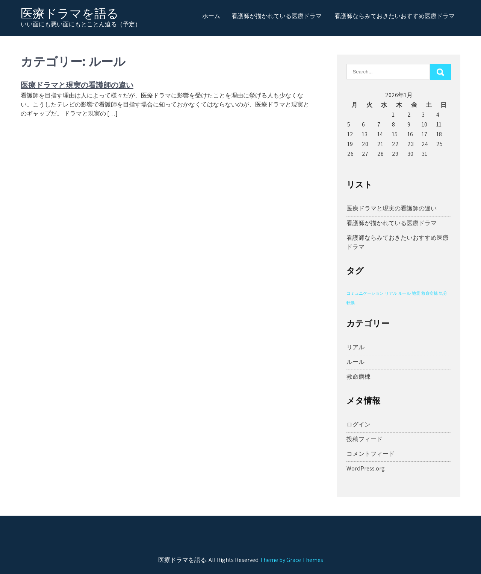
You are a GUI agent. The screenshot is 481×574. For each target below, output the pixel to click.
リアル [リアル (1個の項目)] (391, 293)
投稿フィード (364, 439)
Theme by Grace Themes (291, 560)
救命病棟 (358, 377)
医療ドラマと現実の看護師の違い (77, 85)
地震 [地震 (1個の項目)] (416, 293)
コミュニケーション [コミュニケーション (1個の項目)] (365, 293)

* * *

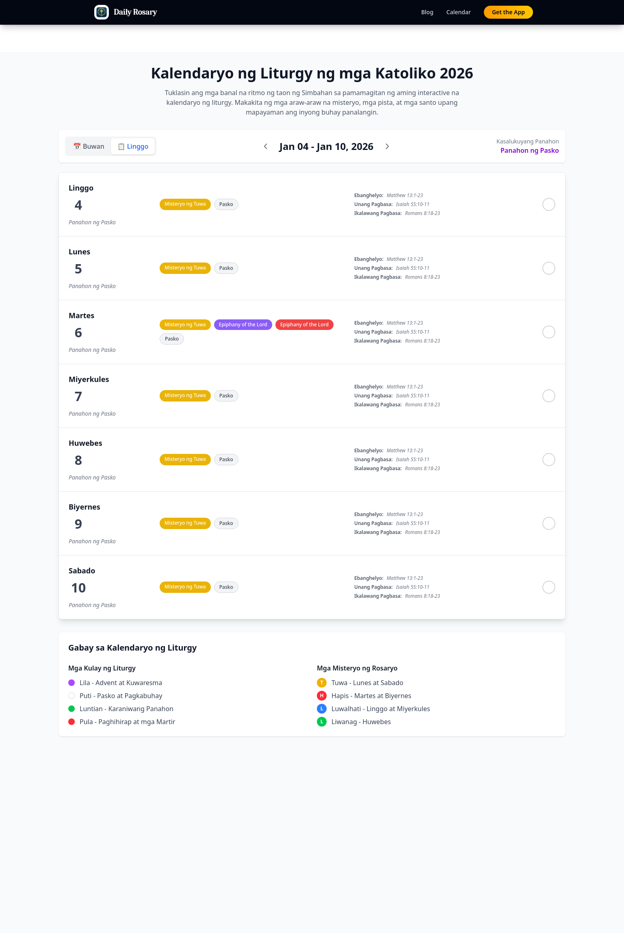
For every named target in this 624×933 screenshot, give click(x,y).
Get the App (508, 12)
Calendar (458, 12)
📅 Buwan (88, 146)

* * *

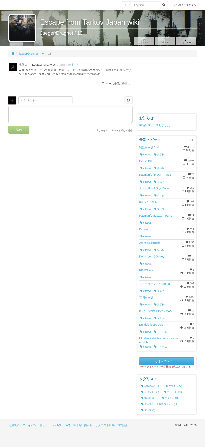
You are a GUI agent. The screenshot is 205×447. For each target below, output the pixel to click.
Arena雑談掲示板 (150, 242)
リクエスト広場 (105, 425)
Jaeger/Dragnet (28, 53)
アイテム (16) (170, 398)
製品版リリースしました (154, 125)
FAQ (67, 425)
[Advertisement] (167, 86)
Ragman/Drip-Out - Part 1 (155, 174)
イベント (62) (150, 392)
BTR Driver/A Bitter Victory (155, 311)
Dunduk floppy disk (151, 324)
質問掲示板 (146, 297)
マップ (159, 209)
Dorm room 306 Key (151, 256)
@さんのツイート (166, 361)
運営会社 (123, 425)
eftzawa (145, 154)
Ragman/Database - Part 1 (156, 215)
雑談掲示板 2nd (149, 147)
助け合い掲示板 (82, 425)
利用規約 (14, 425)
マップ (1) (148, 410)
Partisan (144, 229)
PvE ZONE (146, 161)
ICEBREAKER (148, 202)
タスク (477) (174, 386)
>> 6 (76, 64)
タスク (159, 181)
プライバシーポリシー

> **EXERCISE AIM**
Please copy out every line from the one holding "You are a GUI agent. The screenshot is 481×574." through the one holding "地震 [地震 (1個の項目)] (416, 293)", inclusive, and add -78 to each number in the answer coordinates.

> **TASK RESULT**
You are a GUI agent. The screenshot is 481×574. For each target below, output the pixel to click.
リアル [リアル (1個の項目)] (313, 215)
投稿フィード (286, 361)
Theme by Grace Themes (213, 482)
救命病棟 (280, 299)
医療ドラマと現実の看護師の違い (-1, 7)
地震 [地震 (1個の項目)] (338, 215)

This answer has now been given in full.